Mittwoch, 24. Oktober 2007

Die Anatomie des Irrtums

Immer wenn der Mensch eigene Fehler erkennt, zuckt eine rätselhafte Elektrowelle durch sein Hirn. Forscher sehen einen Mechanismus am Werk, der erklärt, warum Menschen zaudern, wie Neurosen entstehen und was Süchte sind. Liegt hier auch das Geheimnis der Intuition verborgen?

Eigene Irrtümer sind eine der kostbarsten Quellen derErkenntnis.
"Fehler sind das Tor zu neuen Entdeckungen" (James Joyce).

Unser Gehirn besitzt die faszinierende Fähigkeit, Fehler aufzuspüren und, falls sie bereits passiert sind, aus den Erfahrungen zu lernen.

"Error-related Negativity" (ERN): eine charakteristische Spannungswelle unter der Schädeldecke, die sich immer dann messen lässt, wenn das Hirn registriert, dass es einen Irrtum begangen hat.
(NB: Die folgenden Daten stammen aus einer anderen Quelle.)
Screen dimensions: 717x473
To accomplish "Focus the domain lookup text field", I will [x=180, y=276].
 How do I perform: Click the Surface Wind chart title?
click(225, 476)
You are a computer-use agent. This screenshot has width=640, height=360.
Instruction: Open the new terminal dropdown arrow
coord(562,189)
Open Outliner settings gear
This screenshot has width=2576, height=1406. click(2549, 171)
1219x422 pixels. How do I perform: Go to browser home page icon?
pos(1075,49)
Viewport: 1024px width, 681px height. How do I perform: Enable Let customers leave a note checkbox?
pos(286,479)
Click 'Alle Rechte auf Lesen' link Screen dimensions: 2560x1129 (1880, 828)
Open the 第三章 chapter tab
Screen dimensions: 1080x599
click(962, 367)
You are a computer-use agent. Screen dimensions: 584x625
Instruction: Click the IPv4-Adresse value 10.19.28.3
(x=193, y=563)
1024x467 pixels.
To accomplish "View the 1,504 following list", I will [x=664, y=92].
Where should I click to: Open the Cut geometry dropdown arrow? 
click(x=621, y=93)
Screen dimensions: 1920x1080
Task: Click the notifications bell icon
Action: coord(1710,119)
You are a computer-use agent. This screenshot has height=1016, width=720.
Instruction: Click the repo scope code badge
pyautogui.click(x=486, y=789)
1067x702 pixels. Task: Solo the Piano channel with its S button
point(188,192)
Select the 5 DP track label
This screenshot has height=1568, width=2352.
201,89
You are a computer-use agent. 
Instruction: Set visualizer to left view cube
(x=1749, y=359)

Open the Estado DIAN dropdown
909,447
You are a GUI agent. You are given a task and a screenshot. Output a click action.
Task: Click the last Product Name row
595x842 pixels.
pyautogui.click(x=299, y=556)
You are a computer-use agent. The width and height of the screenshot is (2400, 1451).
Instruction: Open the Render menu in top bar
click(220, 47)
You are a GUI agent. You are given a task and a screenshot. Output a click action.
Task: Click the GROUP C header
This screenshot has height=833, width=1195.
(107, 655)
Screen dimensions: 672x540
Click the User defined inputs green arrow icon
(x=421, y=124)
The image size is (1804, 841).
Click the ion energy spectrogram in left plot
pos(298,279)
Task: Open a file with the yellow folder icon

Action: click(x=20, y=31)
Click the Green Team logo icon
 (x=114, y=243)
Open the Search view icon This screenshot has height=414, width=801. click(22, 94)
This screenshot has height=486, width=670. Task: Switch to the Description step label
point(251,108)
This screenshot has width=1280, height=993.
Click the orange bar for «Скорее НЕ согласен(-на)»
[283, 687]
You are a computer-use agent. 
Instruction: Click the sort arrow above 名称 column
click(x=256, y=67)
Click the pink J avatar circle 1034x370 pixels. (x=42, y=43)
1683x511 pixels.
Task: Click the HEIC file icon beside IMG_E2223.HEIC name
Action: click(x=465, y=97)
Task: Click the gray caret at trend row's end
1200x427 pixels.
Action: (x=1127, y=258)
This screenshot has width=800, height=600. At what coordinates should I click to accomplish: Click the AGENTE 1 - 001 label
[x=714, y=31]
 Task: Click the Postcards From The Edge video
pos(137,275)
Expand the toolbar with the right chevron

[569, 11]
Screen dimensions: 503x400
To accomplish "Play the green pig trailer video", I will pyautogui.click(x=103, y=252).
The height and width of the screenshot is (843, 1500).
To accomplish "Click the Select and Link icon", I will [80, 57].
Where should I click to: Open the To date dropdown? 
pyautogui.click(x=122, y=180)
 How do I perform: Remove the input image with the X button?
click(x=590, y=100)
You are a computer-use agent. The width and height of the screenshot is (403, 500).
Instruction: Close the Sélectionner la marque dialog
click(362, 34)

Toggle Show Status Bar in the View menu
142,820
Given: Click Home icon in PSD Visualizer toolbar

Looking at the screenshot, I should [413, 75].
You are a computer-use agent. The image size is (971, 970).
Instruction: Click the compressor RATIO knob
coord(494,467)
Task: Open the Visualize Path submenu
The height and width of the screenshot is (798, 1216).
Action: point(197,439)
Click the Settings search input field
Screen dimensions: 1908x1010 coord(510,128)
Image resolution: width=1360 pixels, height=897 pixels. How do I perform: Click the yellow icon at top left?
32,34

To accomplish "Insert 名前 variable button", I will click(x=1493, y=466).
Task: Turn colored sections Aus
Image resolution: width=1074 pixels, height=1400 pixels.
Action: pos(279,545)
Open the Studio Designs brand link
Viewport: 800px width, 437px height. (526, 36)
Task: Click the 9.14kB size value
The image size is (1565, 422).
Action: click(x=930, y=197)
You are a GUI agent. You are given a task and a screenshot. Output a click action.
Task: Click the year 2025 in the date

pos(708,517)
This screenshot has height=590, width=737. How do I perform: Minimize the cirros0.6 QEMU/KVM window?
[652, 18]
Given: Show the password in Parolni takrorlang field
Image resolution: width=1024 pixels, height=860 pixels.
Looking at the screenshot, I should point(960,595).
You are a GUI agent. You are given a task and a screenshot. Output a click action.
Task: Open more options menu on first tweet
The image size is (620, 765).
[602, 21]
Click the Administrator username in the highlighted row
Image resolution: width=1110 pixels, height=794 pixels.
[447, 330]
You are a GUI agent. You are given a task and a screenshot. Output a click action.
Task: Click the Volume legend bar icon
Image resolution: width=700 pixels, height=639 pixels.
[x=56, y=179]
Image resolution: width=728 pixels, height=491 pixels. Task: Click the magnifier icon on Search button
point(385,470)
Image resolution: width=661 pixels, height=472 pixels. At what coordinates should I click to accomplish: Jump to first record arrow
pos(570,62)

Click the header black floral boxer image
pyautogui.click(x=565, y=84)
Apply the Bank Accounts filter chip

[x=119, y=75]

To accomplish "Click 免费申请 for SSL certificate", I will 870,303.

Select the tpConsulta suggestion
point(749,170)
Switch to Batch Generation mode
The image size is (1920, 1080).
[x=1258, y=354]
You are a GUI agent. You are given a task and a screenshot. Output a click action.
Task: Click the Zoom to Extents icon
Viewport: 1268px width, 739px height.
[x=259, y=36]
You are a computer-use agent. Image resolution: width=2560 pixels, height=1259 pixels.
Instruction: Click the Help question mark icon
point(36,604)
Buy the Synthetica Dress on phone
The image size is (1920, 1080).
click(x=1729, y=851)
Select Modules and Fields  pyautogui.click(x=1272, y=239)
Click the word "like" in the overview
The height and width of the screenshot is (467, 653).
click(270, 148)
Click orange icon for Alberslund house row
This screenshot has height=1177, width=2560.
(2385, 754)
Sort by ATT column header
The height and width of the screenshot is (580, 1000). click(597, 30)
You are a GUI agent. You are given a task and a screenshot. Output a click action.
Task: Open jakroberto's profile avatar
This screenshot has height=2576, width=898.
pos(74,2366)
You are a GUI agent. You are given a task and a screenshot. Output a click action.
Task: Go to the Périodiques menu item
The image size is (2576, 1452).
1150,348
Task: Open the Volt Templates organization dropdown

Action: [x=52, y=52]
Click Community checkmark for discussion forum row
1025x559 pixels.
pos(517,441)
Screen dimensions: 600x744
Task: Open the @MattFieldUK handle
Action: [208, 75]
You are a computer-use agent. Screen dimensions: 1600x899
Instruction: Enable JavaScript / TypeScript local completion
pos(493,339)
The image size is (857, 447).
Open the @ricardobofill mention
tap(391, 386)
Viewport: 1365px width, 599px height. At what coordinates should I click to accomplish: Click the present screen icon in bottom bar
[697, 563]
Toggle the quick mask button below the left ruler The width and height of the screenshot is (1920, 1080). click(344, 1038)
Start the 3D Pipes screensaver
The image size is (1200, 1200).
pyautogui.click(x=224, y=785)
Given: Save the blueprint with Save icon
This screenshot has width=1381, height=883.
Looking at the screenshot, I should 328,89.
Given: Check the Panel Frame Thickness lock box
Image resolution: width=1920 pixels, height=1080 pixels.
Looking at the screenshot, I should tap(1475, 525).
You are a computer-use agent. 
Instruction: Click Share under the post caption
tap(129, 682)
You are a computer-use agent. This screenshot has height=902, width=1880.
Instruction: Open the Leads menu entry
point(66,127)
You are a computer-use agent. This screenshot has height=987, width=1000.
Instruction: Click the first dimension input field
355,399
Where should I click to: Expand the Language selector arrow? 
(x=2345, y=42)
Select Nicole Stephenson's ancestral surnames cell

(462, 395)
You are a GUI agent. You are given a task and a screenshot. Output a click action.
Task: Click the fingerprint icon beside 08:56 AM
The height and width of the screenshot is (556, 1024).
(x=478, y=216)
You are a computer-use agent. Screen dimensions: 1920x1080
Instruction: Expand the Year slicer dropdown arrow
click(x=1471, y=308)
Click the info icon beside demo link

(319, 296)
Das ERN-Signal flackert bereits auf, ehe der Mensch sich seines Fehlers überhaupt bewusst ist.
In einem bestimmten Ensemble von Nervenzellen fällt die Spannung um gute zehn Millivolt - und zwar bereits 100 Millisekunden nachdem der Mensch einen Irrtum begangen hat.
Plötzlich wird klar, warum der Mensch oftmals aus einem Bauchgefühl heraus einen bestimmten Fehler vermeidet.
Die Eriksen-Flanker-Aufgabe: SSHSS - SSSSS - HHSHH
Unmittelbar nach der ERN-Welle stellt das Mittelhirn schlagartig die Produktion des Glückshormons Dopamin ein.
Die Menschen ändern ihre Entscheidungsstrategie, sie beginnen aus ihren Fehlern zu lernen.
Diese schwierige Kalkulationen bewältigt das Gehirn online, also permanent, während es sich gleichzeitig mit vielen anderen Dingen beschäftigt.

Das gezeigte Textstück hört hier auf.